_REQUIRED ACTION:_
Using the lines below, work out the count of those that hold "target". Give the number only.

_DATA SHOWN:_
........

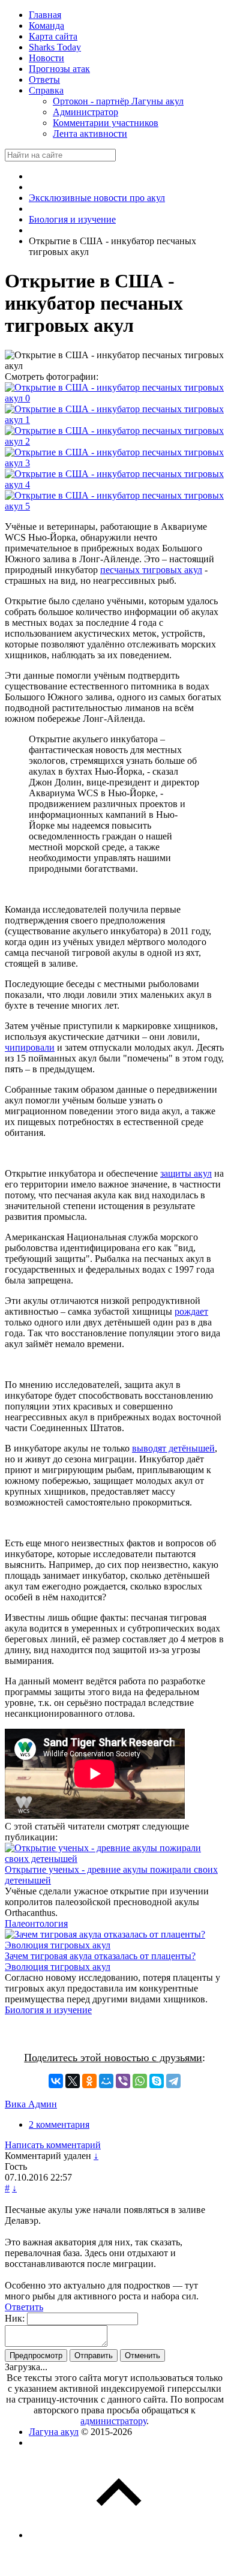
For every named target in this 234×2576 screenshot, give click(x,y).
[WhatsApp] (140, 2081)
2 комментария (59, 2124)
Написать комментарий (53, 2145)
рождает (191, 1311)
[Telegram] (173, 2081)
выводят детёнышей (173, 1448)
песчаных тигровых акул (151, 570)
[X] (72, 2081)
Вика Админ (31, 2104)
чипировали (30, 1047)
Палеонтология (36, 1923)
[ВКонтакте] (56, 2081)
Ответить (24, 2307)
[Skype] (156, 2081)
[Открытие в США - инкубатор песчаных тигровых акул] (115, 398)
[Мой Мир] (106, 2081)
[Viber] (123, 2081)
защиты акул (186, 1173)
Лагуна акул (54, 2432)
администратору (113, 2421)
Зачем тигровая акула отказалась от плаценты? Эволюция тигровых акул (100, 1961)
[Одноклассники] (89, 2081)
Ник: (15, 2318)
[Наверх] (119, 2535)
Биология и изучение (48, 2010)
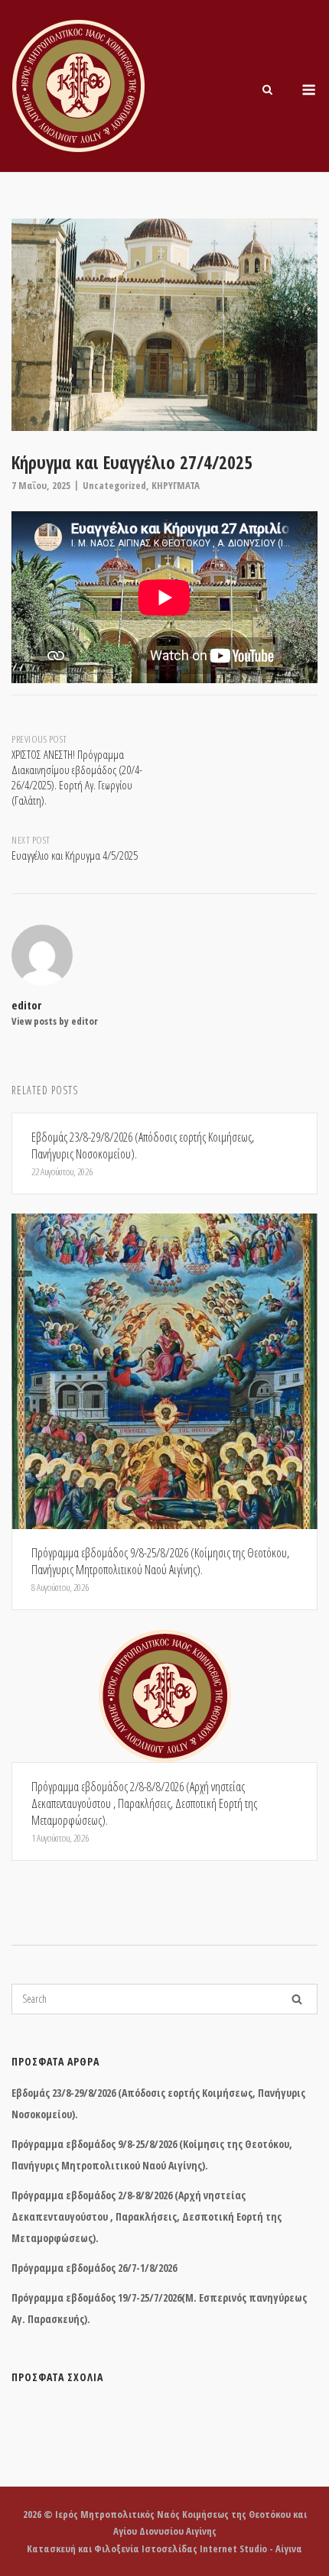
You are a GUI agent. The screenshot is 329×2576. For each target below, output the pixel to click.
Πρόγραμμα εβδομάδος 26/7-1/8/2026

........

_PROBLEM SOLUTION:_
2